EXCERPTED RECORDS below:

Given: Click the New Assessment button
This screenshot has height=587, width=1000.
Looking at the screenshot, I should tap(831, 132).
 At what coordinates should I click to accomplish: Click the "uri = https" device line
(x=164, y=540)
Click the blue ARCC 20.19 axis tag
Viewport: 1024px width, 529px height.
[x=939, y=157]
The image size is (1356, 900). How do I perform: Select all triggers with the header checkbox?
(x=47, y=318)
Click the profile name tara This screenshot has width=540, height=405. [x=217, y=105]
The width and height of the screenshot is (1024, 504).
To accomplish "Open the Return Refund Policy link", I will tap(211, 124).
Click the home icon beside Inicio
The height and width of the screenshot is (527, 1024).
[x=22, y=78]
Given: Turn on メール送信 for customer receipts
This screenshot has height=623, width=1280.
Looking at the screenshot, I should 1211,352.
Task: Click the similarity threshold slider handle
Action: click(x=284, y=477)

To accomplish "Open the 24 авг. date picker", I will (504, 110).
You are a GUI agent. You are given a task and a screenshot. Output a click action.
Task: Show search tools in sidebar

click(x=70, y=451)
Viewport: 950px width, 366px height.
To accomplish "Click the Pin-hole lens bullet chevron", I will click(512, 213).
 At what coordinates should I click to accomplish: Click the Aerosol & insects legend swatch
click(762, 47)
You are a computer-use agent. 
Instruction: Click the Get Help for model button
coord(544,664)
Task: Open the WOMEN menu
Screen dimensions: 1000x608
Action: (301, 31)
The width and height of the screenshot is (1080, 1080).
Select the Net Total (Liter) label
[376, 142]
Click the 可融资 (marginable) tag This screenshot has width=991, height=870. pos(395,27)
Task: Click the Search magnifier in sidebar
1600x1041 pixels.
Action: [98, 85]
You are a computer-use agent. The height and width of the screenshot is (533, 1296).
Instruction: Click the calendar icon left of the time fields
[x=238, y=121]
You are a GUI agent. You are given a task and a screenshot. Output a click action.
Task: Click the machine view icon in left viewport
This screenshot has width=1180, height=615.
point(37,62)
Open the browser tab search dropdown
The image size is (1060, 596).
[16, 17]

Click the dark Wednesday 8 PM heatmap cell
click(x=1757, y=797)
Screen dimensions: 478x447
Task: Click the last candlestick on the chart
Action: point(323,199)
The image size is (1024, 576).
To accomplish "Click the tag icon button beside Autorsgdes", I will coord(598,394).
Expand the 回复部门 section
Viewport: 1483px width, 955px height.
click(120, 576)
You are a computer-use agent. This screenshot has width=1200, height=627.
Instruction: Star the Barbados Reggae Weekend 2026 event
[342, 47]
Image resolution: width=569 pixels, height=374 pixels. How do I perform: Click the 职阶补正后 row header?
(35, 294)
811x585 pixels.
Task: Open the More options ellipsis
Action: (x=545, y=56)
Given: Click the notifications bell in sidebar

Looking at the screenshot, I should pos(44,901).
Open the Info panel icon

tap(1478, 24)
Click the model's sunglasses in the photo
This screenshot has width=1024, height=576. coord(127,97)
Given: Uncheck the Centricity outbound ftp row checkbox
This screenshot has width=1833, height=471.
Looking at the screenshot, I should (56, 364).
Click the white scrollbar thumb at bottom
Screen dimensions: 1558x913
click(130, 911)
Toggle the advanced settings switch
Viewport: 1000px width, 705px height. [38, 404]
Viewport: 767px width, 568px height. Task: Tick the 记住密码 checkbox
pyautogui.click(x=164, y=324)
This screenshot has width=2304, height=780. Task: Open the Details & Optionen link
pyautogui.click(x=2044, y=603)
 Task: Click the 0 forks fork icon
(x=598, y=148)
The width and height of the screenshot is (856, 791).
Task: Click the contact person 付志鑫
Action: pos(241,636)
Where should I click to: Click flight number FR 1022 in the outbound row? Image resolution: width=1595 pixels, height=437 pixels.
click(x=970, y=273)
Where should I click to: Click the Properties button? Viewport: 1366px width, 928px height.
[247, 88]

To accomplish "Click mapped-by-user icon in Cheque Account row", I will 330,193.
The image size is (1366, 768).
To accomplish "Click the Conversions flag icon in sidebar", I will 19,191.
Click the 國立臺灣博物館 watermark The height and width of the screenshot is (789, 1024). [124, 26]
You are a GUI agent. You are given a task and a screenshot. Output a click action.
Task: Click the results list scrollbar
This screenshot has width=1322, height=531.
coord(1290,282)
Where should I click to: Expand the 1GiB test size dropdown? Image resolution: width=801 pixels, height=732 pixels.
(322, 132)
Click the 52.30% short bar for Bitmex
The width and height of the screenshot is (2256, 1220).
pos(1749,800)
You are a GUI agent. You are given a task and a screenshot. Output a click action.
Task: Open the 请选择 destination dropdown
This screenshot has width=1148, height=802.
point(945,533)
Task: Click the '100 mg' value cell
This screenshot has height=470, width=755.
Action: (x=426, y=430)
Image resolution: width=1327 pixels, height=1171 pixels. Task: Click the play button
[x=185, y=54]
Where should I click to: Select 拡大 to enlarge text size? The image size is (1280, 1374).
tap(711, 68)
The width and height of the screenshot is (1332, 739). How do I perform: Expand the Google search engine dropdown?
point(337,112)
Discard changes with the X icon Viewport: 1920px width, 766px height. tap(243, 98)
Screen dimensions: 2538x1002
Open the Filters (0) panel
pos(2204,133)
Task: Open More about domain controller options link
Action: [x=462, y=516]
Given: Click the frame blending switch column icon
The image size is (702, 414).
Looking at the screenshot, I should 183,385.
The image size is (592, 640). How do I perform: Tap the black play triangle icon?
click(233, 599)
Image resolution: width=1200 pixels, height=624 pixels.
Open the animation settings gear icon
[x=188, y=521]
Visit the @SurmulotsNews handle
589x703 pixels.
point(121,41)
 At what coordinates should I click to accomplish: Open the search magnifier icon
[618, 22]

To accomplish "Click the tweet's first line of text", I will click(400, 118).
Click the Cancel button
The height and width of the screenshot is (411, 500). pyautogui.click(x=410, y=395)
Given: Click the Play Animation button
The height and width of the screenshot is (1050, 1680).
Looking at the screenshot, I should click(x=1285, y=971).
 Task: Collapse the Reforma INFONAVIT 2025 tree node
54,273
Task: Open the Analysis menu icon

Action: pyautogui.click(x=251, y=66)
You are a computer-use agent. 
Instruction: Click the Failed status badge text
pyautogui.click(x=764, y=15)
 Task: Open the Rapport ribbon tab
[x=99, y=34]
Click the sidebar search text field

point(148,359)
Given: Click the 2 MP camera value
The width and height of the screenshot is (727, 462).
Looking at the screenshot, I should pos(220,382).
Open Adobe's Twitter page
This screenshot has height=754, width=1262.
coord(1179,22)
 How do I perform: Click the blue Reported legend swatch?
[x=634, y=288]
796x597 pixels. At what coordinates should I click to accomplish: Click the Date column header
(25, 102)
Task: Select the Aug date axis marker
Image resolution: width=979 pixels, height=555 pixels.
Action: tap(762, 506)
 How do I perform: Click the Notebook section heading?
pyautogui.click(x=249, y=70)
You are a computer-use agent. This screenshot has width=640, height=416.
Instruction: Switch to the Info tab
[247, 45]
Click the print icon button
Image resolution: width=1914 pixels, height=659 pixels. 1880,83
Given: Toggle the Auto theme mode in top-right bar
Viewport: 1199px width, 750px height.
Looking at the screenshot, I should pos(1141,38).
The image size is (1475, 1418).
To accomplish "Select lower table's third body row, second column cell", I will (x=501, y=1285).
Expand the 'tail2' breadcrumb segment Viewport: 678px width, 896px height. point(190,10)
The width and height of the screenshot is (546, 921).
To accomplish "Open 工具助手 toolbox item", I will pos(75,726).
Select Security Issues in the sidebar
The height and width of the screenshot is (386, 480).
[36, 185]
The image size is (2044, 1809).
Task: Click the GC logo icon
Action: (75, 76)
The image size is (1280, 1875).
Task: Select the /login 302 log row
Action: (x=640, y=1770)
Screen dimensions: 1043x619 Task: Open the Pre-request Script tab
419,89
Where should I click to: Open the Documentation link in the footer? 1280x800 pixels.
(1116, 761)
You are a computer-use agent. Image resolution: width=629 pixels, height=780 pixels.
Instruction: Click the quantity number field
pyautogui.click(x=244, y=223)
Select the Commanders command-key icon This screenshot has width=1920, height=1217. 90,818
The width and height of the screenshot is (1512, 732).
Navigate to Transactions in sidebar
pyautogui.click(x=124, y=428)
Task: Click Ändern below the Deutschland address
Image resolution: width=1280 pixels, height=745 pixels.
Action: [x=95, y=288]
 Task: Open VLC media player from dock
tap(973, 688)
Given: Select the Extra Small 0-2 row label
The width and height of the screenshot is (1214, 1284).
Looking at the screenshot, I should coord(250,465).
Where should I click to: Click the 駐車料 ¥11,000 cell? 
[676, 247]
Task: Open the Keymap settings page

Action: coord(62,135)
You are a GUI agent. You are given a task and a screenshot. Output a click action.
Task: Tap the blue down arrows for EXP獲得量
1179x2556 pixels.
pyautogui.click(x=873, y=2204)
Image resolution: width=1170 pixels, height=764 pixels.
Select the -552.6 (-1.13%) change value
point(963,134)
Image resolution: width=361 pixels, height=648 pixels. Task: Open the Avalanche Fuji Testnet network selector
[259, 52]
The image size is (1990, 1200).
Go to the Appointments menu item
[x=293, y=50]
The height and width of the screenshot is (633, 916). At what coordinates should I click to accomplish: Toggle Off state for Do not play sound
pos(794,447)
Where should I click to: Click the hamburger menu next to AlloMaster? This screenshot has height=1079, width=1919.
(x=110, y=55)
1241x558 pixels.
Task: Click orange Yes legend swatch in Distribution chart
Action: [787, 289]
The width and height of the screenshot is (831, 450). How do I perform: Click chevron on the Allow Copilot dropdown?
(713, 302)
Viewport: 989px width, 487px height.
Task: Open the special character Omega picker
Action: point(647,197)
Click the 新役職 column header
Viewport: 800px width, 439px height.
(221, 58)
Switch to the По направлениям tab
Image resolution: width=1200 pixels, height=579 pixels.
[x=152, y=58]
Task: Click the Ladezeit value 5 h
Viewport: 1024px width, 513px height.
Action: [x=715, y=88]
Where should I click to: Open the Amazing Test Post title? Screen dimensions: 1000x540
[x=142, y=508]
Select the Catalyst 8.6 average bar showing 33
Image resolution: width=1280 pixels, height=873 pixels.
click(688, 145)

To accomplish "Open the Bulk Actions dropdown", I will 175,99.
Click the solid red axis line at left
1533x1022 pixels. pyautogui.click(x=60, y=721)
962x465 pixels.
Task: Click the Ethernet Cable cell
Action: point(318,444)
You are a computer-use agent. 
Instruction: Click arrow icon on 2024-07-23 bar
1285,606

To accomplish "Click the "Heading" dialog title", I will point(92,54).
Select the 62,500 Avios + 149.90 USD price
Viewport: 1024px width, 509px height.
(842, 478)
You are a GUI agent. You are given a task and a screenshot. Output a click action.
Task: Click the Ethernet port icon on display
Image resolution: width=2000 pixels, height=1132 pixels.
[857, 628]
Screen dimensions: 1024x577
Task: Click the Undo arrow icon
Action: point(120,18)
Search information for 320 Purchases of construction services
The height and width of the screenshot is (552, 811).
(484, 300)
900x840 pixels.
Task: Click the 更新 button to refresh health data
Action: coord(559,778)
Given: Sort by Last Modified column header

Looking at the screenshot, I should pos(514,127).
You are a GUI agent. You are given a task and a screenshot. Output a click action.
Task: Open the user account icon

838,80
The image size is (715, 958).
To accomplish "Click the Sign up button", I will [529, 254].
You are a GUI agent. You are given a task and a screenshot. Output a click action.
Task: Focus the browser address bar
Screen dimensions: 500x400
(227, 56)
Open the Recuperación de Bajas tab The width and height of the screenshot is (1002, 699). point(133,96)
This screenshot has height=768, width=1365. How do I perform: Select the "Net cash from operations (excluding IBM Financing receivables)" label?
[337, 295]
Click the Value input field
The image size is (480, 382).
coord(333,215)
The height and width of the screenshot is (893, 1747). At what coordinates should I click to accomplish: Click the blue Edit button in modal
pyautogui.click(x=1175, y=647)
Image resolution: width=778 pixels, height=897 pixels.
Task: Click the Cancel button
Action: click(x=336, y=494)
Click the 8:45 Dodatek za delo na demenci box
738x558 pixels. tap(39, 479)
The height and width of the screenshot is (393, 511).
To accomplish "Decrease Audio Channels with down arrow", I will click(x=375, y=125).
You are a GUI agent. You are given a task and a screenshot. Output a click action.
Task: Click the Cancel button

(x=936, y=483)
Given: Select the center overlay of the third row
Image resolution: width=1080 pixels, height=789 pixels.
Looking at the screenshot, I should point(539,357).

End of EXCERPTED RECORDS.

§ **TASK DIRECTIONS**
From the line holding "The width and height of the screenshot is (1024, 504)." to the line holding "Given: Turn on メール送信 for customer receipts", inclusive, restate each line above exactly as written.

§ **EXERCISE RESULT**
The width and height of the screenshot is (1024, 504).
To accomplish "Open the Return Refund Policy link", I will tap(211, 124).
Click the home icon beside Inicio
The height and width of the screenshot is (527, 1024).
[x=22, y=78]
Given: Turn on メール送信 for customer receipts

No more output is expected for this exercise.